- **Stored entries**:
==*==

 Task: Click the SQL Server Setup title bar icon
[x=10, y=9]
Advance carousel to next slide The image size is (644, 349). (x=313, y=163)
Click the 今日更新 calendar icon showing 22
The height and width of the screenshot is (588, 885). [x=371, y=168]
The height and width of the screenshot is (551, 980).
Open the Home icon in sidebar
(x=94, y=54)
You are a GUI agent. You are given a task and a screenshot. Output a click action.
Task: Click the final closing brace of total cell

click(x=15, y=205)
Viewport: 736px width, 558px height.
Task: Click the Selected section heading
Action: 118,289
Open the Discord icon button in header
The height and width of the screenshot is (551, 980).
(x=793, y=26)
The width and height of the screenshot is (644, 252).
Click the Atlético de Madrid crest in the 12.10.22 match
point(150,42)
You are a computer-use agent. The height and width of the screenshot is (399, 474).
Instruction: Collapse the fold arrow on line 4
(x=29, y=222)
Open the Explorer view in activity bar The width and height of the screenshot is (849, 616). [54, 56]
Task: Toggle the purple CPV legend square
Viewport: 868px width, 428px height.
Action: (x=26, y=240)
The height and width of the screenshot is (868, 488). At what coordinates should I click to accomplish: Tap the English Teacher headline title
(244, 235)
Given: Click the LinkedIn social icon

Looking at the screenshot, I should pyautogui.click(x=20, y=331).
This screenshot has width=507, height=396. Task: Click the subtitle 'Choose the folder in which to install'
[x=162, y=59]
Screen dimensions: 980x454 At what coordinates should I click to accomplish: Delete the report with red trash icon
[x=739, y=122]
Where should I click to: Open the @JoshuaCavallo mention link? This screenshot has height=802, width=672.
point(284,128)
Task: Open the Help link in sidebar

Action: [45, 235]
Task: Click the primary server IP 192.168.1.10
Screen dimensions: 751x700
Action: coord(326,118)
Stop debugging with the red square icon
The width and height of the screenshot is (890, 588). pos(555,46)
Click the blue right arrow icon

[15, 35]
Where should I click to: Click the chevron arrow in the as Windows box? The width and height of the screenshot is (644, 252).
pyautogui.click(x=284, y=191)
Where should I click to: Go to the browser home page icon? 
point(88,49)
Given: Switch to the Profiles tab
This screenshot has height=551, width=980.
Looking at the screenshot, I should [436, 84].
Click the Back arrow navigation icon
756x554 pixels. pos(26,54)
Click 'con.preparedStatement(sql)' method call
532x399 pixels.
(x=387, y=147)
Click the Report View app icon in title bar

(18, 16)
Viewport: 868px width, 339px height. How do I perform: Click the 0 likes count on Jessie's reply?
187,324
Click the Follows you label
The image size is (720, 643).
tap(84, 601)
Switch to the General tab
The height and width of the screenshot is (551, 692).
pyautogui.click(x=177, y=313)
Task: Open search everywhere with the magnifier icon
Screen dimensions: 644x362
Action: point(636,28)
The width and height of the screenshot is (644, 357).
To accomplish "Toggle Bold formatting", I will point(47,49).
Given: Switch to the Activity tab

==*==

- **Try it**:
Go through the lines above and copy any that contain "Toggle".

- **Task answer**:
Task: Toggle the purple CPV legend square
To accomplish "Toggle Bold formatting", I will point(47,49).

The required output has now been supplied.